The relative likelihood is their ratio, best expressed as a logarithm:
$$\Lambda(X,Y) = \log\left(\frac{f_{(X,Y)}(X,Y)}{f(X,Y)}\right) = -n\log(Y-X).$$
A small value of this is evidence for the hypothesis $(L,U)=(0,1)$; larger values are evidence against it. Of course if $X \lt 0$ or $Y \gt 1$ the hypothesis is controverted. But when the hypothesis is true, for large $n$ (greater than $20$ or so), $2\Lambda(X,Y)$ will have approximately a $\chi^2(4)$ distribution. Assuming $X \ge 0$ and $Y \le 1$, this enables you to reject the hypothesis when the chance of a $\chi^2(4)$ variable exceeding $2\Lambda(X,Y)$ becomes so small you can no longer suppose the large value can be attributed to chance alone.
I will not attempt to prove that the $\chi^2(4)$ distribution is the one to use; I will merely show that it works by simulating a large number of independent values of $2\Lambda(X,Y)$ when the hypothesis is true. Since you have the ability to generate large values of $n$, let's take $n=500$ as an example.
$100,000$ results are shown for $n=500$. The red curve graphs the density of a $\chi^2(4)$ variable. It closely agrees with the histogram.

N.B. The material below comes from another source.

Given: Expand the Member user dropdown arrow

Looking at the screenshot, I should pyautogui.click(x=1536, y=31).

As a worked example consider the situation posed in the question where $n=100$, $X= 0.51$, and $Y=0.69$. Now
$$-2\Lambda(0.51, 0.69) = -2(100\log(0.69 - 0.51)) = 343.$$
The corresponding $\chi^2(4)$ probability is less than $10^{-72}$: although we would never trust the accuracy of the $\chi^2$ approximation this far out into the tail (even with $n=100$ observations), this value is so small that certainly these data were not obtained from $100$ independent uniform$(0,1)$ variables!

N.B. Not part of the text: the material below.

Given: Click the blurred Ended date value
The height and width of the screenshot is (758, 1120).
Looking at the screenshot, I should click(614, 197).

In the second situation where $X=0.01$ and $Y=0.99$,
$$-2\Lambda(0.01, 0.99) = -2(100\log(0.99 - 0.01)) = 4.04.$$
Now the $\chi^2(4)$ probability is $0.40 = 40\%$, quite consistent with the hypothesis that $(L,U)=(0,1)$.
BTW, here's R code to perform simulations. I have reset it to just $10,000$ iterations so that it will take less than one second to complete.
n <- 500 # Sample size
N <- 1e4 # Number of simulation trials
lambda <- apply(matrix(runif(n*N), nrow=n), 2, function(x) -2 * n * log(diff(range(x))))
#
# Plot the results.
#
hist(lambda, freq=FALSE, breaks=seq(0, ceiling(max(lambda)), 1/4), border="#00000040",
main="Histogram", xlab="2*Lambda")
curve(dchisq(x, 4), add=TRUE, col="Red", lwd=2)